The City of London woke to a sea of red this morning as escalating strikes in the Middle East and a deepening rout in technology shares sent the FTSE 100 plunging more than 2% in early trading. The selling was broad and brutal, with investors piling into gilts and gold as the safety trade overwhelmed any appetite for risk.
It is a classic flight to safety: when the world burns, you buy bonds. And burn it does. The Israeli airstrikes on Iranian nuclear facilities late last night, followed by retaliatory missile fire from Hezbollah positions in southern Lebanon, have pushed the region to the brink of a wider war. Oil prices spiked 5% at the open, with Brent crude touching $95 a barrel, and BP and Shell were among the few gainers on a day when almost everything else fell.
But the panic runs deeper than geopolitics. The tech wreck that began in New York on Wednesday spread to London like a contagion. The FTSE 250 tech index was down 4% by mid-morning, with Scottish Mortgage Investment Trust, a bellwether for growth stocks, slumping 6%. The narrative is shifting: after years of low rates and frothy valuations, the market is finally pricing in the possibility that the tech boom was built on cheap money and fairy dust. The Bank of England’s hawkish stance, with rates held at 5.25% and no cuts in sight, is squeezing the life out of the most speculative names.
Gilts, meanwhile, are the beneficiary. The yield on the 10-year gilt fell 12 basis points to 3.95% as investors rushed for the safety of government debt. That is a telling move: when yields drop that fast, it is not about inflation expectations. It is about fear. The market is screaming that the economy is about to take a hit from higher oil prices and a collapse in business confidence. The Bank of England will be watching closely, but governor Andrew Bailey has little room to ease. Inflation may be falling, but the price pressures from a Middle East war could reignite the fire.

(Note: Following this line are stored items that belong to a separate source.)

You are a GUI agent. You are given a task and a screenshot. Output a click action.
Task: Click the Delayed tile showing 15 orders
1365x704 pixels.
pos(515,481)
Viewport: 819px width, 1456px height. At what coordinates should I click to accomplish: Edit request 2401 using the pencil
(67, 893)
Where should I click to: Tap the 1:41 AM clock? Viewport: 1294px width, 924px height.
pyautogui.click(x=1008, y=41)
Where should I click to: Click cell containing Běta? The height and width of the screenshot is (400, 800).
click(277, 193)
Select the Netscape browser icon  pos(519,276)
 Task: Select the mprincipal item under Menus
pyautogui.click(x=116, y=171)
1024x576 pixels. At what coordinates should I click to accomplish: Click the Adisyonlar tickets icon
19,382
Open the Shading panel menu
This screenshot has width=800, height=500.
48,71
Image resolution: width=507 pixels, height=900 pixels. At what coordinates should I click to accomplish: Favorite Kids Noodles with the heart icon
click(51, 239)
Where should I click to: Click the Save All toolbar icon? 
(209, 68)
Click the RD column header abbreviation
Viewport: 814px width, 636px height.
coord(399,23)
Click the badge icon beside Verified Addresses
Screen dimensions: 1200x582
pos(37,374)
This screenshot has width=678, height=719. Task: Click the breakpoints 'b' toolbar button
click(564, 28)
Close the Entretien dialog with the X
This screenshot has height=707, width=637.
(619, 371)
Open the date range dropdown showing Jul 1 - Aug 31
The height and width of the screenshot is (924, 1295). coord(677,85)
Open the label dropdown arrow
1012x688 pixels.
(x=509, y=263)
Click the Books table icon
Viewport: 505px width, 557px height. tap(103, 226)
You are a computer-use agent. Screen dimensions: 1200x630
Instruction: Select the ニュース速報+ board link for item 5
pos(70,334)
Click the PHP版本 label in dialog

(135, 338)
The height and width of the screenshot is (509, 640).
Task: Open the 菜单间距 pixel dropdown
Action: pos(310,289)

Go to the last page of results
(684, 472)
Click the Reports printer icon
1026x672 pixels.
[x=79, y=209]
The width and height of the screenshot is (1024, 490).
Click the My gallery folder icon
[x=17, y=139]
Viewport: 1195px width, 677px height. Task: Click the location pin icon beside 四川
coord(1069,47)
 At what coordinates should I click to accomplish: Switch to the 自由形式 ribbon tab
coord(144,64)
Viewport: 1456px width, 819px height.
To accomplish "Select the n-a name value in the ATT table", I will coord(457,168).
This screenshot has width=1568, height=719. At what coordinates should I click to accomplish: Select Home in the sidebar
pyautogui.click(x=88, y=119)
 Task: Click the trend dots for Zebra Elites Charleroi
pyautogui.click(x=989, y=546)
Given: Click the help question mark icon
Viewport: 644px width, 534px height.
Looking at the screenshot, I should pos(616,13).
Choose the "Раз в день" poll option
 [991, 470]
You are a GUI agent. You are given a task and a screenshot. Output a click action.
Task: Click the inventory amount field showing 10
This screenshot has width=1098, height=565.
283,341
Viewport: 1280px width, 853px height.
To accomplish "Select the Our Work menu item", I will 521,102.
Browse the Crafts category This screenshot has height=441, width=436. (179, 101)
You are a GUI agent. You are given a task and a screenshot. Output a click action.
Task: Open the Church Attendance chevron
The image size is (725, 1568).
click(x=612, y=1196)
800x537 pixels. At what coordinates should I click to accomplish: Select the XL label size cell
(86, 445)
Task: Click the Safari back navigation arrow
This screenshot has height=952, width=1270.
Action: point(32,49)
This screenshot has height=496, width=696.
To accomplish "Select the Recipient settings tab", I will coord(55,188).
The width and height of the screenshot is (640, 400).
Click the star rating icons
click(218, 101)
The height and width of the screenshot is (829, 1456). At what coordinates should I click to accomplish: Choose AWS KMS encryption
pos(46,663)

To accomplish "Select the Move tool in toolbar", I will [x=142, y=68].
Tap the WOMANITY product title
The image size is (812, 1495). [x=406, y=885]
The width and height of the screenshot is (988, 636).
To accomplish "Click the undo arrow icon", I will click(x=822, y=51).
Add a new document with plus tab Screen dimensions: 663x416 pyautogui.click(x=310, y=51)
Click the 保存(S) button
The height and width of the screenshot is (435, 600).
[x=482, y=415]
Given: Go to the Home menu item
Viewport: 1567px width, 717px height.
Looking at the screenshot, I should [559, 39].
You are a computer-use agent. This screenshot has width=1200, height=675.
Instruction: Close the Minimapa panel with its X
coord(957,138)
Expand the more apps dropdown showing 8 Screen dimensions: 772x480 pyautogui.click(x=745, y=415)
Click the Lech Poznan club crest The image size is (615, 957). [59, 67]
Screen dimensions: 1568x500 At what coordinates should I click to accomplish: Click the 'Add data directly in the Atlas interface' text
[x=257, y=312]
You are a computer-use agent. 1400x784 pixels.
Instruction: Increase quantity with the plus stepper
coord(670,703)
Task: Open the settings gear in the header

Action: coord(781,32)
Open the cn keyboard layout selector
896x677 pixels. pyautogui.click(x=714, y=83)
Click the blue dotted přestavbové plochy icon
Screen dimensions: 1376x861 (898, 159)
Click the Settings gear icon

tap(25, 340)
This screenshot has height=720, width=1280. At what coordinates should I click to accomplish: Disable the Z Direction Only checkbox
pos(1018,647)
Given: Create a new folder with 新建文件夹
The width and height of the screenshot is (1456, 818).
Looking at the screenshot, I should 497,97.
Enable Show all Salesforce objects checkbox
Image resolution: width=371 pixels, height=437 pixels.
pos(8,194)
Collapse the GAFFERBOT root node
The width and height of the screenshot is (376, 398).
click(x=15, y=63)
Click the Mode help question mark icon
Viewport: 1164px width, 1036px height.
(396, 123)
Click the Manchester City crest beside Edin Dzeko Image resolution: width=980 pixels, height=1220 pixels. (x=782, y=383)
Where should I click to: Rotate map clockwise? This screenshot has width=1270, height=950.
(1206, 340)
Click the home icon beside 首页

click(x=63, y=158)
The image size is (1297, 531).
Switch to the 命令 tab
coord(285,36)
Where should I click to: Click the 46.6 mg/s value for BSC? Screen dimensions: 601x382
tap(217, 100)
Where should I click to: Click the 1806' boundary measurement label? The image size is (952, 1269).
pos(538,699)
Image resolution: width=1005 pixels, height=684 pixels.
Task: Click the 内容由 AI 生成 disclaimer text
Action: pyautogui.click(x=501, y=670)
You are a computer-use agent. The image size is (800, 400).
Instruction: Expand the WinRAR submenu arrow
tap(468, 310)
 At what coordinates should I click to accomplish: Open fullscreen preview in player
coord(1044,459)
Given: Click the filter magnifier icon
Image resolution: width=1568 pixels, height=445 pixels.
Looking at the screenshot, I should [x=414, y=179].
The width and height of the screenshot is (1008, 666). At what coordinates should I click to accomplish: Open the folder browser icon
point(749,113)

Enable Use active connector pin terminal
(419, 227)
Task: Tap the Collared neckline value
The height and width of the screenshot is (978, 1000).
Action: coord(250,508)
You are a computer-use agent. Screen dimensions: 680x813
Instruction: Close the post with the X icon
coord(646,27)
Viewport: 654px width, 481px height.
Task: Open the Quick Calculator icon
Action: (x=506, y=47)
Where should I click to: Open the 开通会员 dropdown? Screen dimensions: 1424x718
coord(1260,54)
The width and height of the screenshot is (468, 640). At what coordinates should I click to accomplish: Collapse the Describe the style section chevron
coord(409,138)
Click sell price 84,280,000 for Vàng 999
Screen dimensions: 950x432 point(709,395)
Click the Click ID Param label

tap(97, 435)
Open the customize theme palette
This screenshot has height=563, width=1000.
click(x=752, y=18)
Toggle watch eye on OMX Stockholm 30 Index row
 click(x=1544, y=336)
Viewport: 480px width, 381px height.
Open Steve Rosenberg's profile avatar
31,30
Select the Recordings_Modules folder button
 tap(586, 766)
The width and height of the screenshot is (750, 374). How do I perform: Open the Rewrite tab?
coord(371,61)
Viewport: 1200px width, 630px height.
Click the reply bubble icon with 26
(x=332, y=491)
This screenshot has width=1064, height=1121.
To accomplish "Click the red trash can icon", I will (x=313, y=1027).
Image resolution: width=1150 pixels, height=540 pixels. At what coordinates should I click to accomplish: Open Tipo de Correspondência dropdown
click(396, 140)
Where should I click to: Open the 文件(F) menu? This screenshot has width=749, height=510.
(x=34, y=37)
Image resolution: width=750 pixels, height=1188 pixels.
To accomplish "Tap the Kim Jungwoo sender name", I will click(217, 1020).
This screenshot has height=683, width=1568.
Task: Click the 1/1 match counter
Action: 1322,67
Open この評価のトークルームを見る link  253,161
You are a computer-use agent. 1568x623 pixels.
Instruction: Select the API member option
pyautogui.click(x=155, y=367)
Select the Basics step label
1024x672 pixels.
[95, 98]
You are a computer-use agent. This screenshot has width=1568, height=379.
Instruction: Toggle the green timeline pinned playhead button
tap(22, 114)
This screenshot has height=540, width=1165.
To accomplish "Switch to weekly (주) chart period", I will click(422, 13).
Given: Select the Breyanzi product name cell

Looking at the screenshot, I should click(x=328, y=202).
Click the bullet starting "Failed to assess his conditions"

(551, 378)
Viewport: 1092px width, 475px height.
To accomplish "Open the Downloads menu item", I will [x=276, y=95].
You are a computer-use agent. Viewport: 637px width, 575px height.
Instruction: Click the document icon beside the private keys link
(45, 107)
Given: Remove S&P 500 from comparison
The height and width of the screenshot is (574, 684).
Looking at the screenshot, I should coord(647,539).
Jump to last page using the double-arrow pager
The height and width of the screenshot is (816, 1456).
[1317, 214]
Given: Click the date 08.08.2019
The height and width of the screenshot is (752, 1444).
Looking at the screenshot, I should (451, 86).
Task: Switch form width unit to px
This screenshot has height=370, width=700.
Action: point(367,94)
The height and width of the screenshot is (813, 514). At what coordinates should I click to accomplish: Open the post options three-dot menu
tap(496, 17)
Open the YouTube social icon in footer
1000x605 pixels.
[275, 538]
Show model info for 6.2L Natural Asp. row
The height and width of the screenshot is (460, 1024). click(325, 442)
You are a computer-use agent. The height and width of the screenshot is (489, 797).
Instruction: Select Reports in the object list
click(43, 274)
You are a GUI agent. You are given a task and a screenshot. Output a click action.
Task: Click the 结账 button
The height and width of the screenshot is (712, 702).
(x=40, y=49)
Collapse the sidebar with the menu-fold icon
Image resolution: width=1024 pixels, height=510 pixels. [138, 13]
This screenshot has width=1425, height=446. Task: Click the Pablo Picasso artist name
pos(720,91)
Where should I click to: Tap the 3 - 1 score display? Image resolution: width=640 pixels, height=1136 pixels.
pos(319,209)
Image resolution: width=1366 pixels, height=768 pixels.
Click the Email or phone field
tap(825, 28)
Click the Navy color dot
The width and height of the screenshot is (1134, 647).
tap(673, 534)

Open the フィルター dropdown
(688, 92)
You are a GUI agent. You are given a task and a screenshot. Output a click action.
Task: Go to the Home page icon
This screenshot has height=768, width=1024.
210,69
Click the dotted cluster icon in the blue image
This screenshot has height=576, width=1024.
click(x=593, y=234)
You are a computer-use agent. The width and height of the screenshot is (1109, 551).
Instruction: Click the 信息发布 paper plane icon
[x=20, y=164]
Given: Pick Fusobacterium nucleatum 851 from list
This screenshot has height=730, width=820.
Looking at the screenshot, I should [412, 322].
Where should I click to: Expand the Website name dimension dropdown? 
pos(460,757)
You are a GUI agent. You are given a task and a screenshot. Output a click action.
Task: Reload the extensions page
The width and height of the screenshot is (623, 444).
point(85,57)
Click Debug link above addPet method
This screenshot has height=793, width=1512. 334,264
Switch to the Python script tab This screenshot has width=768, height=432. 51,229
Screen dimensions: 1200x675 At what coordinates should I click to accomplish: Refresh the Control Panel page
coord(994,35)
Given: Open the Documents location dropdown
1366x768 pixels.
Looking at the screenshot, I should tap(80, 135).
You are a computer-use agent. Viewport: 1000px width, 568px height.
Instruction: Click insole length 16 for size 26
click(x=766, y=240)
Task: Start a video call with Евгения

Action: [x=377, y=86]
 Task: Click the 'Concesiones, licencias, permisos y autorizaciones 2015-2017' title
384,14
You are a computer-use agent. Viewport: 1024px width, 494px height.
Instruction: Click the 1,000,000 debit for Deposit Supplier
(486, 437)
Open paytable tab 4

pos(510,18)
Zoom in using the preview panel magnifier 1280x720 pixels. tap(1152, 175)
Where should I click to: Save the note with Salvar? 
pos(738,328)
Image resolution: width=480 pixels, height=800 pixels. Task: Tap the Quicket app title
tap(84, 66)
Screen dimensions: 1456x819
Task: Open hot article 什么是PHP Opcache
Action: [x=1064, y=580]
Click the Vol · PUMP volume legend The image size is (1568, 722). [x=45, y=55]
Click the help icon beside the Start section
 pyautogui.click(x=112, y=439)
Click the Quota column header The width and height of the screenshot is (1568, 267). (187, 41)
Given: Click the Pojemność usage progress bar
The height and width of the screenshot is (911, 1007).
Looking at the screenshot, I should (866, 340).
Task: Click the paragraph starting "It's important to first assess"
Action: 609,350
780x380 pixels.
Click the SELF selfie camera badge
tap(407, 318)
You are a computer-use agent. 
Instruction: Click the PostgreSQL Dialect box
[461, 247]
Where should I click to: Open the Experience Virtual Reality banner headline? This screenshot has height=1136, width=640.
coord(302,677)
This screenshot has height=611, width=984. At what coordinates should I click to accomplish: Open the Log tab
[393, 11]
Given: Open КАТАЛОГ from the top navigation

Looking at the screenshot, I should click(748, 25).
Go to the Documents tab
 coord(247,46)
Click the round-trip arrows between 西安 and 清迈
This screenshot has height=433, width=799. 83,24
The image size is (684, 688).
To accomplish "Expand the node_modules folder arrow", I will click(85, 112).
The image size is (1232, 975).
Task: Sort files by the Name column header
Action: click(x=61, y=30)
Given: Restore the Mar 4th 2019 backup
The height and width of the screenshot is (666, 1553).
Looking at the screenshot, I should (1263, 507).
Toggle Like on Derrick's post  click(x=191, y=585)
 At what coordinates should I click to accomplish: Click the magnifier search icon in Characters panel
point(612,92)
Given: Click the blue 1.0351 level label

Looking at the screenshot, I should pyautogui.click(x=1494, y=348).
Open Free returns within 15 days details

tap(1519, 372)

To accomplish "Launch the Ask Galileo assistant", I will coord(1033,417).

The pound has taken a beating too, sliding to $1.24 against the dollar as capital flees British shores. Sterling is the ultimate bellwether for UK risk appetite, and when it falls, it signals that foreign investors are pulling money out of London. The carry trade has unwound, and the pound is now the worst-performing G10 currency this week.
What does it all mean for the average investor? It means volatility is back with a vengeance. The CBOE Volatility Index, or VIX, spiked above 30 in early trading, a level usually associated with crisis. The days of calm, central-bank-backed rallies are over. We are in a world where geopolitical shocks and monetary tightening are colliding, and the only safe harbour is cash or short-dated government bonds.
The hard truth is that the market was overdue for a correction. The relentless rally in tech since October 2022 was built on a fantasy that inflation was conquered and rate cuts were imminent. That fantasy has now been shattered by a hawkish Fed, a stubborn BoE, and a Middle East that is once again on fire. The sell-off in London is not just a UK problem; it is a symptom of a global repricing of risk.
For the government, this is a fiscal nightmare. Lower gilt yields may help borrowing costs in the short term, but a weaker pound and higher oil prices will feed through to inflation, making the cost of servicing the national debt even more painful. The Chancellor will be praying that the fighting does not escalate further. But as any veteran of the City knows, the market does not pray. It prices in the worst case scenario. And right now, that scenario is very ugly indeed.